Barnhardi Basin is a green meadow right below Warner Peak, and we splish-splashed through the wet grass to the Barnhardi Cabin. An old homestead cabin, the shack is pretty dilapidated with a sagging roof and floor. There are not enough Martha Stewart doilies in the world to make this ramshackle cabin a habitable home, even with the world class view from the front door.

Water in the desert
Well, we had reached our destination but had not walked yet very far and it was decision time. We could have returned cross country through the narrow cleft of Rock Creek or we could follow the Barnhardi Road and see what there was to see. We chose the up-and-down latter option. Amazingly for this area, a genuine bona fide creek crossed the trail and the vegetation was lush and verdant. So many flowers blooming by the wayside and I soon lagged behind, a camera-happy fool.

Buzz! Hah, scared you!
At the 4 mile mark, I turned around, content with a respectable 8 mile hike. John and Merle continued on and I enjoyed a leisurely return, taking pictures of all the desert flowers we never see on the west side of the Cascades. The terrain was abuzz with the love songs of the cicadas. The critters were flying all over the trail and if hikers stepped too close, they buzzed a warning like a rattlesnake would. I was a nervous wreck by the time the hike ended.

Pellet pusher
At one point, I was looking at a pile of deer poop when a pooplet or pellet or whatever you call an individual piece of the pile began rolling around seemingly possessed by a poo-poo poltergeist. Upon closer inspection, there was no supernatural explanation needed, it was simply a handstanding dung beetle rolling his treasure with his back legs. I'd never seen one before and now I'll have to give extra scrutiny to deer poop piles. And, I wonder why I have no friends.

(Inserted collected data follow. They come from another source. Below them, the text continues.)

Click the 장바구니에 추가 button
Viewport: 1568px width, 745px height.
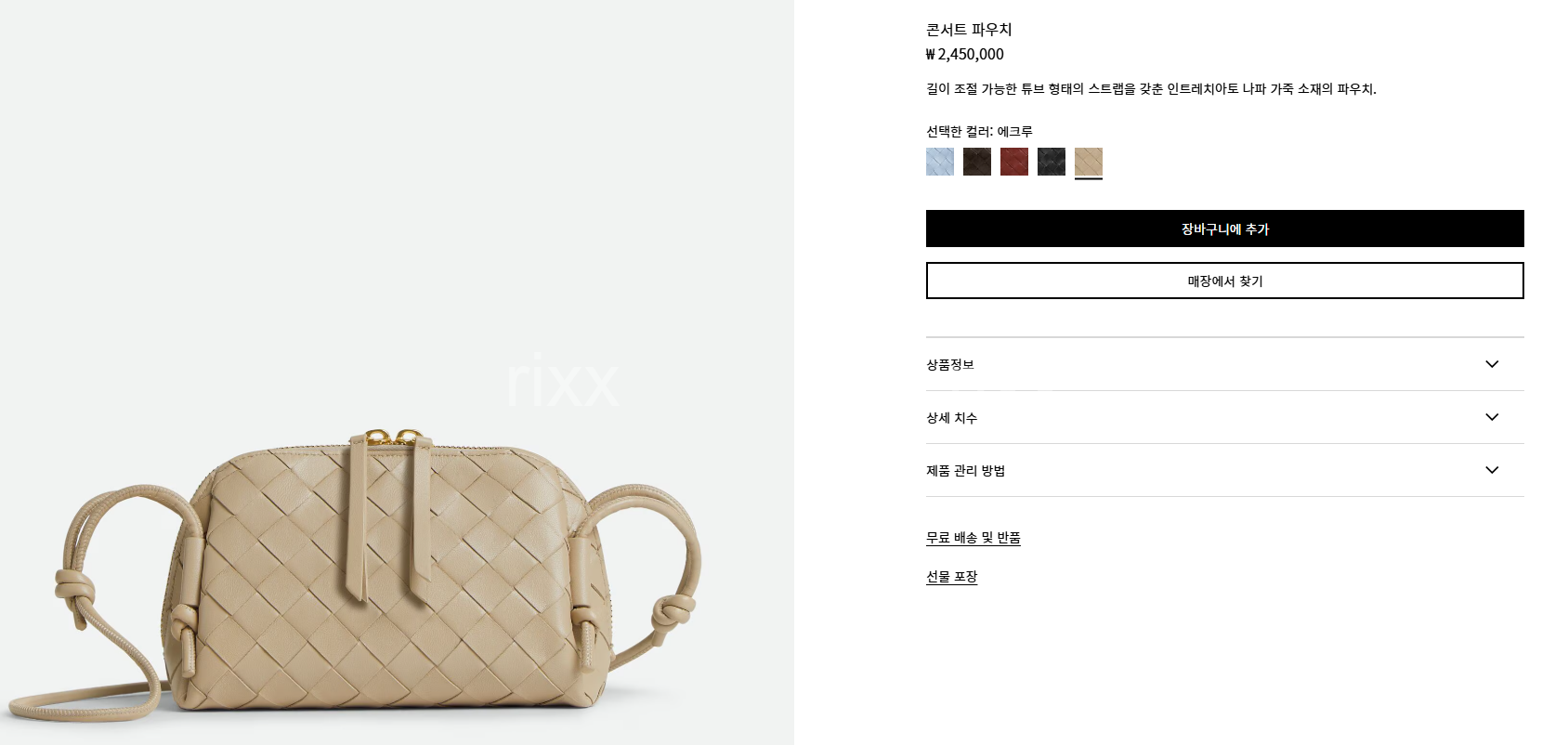[1224, 229]
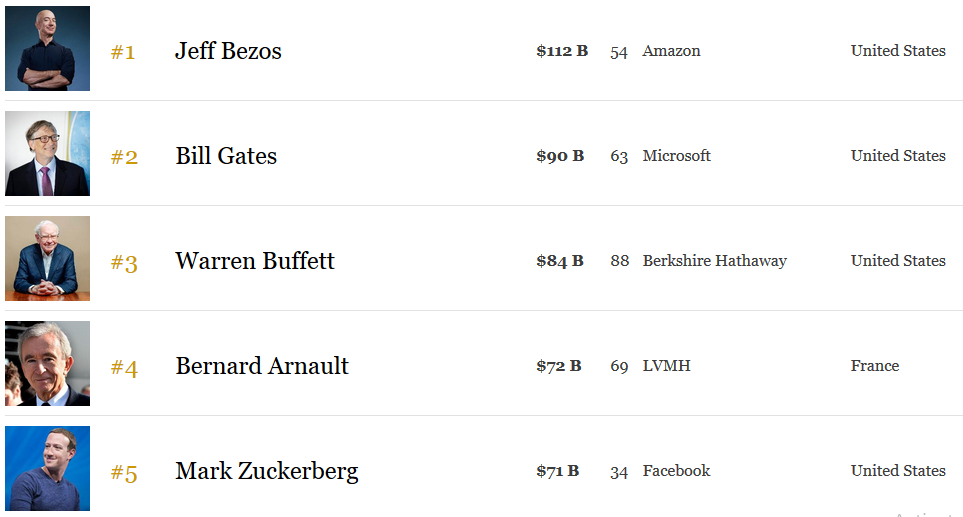963x517 pixels.
Task: Click the Bill Gates name link
Action: click(226, 156)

At the bottom of the trail, there was a primitive hot springs that burped sulphurous gas bubbles (just like my brother) in the clear water. I removed my shoes and soaked my feet in the hot water, as happy as a purring cat. We definitely saved the best for the last!

Bye, Hart Mountain
For more pictures of this hike, please visit the Flickr album.

1 comment :

  1. You are too much Richard. We laughed many times while reading your post! Glad to learn what "the naked guy" was all about and that it was not you, John or Merle. Looks like a beautiful area to hike. Hope you get to feeling better and get back to those 13+ mile hikes.